Page de titre de la réimpression de l'ouvrage de Bollioud-Mermet,
publié pour la première fois en 1761 à La Haye (1).
Qui peut bien se cacher aujourd'hui derrière le titre de bibliomane ?
C'est Diderot qui nous aidera à mieux comprendre ce terme sur lequel nous reviendrons plusieurs fois dans ce blog.
Mais laissons la parole à Diderot (2) :
"C'est un homme possédé de la fureur des livres. Ce caractère n'a pas échappé à La Bruyère. Voici de quelle manière il le peint dans le chapitre XIII de son livre des Caractères, où il passe en revue bien d'autres originaux. Il feint de se trouver avec un de ces hommes qui ont la manie des livres ; et sur ce qu'il lui a fait comprendre qu'il a une bibliothèque, notre auteur témoigne quelque envie de la voir. « Je vais trouver, dit-il, cet homme qui me reçoit dans une maison où dès l'escalier je tombe en faiblesse d'une odeur de maroquin noir dont ses livres sont tous couverts. Il a beau me crier aux oreilles, pour me ranimer, qu'ils sont dorés sur tranche, ornés de filets d'or et de la bonne édition ; me nommer les meilleurs l'un après l'autre; dire que sa galerie est remplie à quelques endroits près, qui sont peints de manière qu'on les prend pour de vrais livres arrangés sur des tablettes, et que l'œil s'y trompe ; ajouter qu'il ne lit jamais, qu'il ne met pas le pied dans cette galerie ; qu'il y viendra pour me faire plaisir : je le remercie de sa complaisance, et ne veux, non plus que lui, visiter sa tannerie, qu'il appelle bibliothèque . » Un bibliomane n'est donc pas un homme qui se procure des livres pour s'instruire : il est bien éloigné d'une telle pensée, lui qui ne les lit pas seulement. Il a des livres pour les avoir, pour en repaître sa vue ; toute sa science se borne à connaître s'ils sont de la bonne édition, s'ils sont bien reliés ; pour les choses qu'ils contiennent, c'est un mystère auquel il ne prétend pas être initié, cela est bon pour ceux qui auront du temps à perdre. Cette possession qu'on appelle bibliomanie est souvent aussi dispendieuse que l'ambition et la volupté. Tel homme n'a de bien que pour vivre dans une honnête médiocrité, qui se refusera le simple nécessaire pour satisfaire cette passion."

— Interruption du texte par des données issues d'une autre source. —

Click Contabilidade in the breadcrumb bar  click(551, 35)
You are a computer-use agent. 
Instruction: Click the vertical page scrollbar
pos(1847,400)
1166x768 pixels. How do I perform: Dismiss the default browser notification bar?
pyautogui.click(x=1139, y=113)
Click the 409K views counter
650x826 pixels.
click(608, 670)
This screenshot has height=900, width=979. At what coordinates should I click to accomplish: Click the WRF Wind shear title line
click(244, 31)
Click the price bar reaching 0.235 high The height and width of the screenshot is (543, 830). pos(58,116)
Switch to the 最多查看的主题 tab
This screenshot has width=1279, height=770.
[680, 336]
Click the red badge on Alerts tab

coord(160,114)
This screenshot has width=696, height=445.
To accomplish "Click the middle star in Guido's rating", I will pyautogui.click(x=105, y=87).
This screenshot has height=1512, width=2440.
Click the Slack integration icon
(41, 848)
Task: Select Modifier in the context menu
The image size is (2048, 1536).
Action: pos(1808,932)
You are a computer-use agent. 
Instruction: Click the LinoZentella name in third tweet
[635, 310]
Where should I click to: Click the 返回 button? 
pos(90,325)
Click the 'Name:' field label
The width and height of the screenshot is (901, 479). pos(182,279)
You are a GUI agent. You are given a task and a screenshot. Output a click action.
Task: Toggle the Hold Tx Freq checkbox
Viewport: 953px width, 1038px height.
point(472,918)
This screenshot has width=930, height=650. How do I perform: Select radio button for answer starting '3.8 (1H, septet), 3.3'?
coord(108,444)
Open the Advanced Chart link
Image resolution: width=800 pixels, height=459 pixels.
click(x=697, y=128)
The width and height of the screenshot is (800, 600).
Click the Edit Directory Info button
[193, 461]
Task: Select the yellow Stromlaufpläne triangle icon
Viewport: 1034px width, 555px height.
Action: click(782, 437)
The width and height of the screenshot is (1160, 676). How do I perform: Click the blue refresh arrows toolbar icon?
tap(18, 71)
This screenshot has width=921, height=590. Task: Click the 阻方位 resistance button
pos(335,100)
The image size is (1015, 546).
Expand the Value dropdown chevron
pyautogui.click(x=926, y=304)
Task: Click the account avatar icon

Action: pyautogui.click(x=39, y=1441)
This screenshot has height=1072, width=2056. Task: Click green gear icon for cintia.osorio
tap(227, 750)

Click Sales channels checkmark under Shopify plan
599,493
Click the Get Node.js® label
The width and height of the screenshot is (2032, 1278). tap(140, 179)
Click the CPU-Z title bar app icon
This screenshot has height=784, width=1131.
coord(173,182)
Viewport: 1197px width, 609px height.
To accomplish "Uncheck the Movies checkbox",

Quelle sévérité MM. Diderot et de La Bruyère ! Doit-on toujours penser de même à notre époque ?
Nous pensons qu'il est sage d'affubler aujourd'hui du titre de bibliomane toute personne volontairement ou non (on ne va pas toujours frapper à la porte de la passion, parfois elle s'invite...), touchée à l'excès par l'amour des livres et plus particulièrement des livres anciens et rares, au point d'idolâtrer un auteur, un relieur, un éditeur, un bibliophile, etc.
Pour d'autres le bibliomane serait un boulimique de lectures. Les avis ne s'accordent donc pas vraiment sur ce terme qui gardera sans doute une connotation péjorative pour le bibliophile (qui serait plus digne d'aimer les livres que l'autre, au prétexte que lui saurait s'initier au contenu). Je ne crois guère à cette distinction artificielle, bien souvent le bibliophile et le bibliomane ne font qu'un et c'est heureux ainsi. Telle est en tous les cas le penchant que nous exprimerons ici.
Amitiés, B.
(1) 1 volume grand in-12. Réimprimé en 1866 pour l'Académie des bibliophiles.
(2) Oeuvres complètes de Diderot, tome XIII, éd. Garnier Frères, 1876, p. 437-438.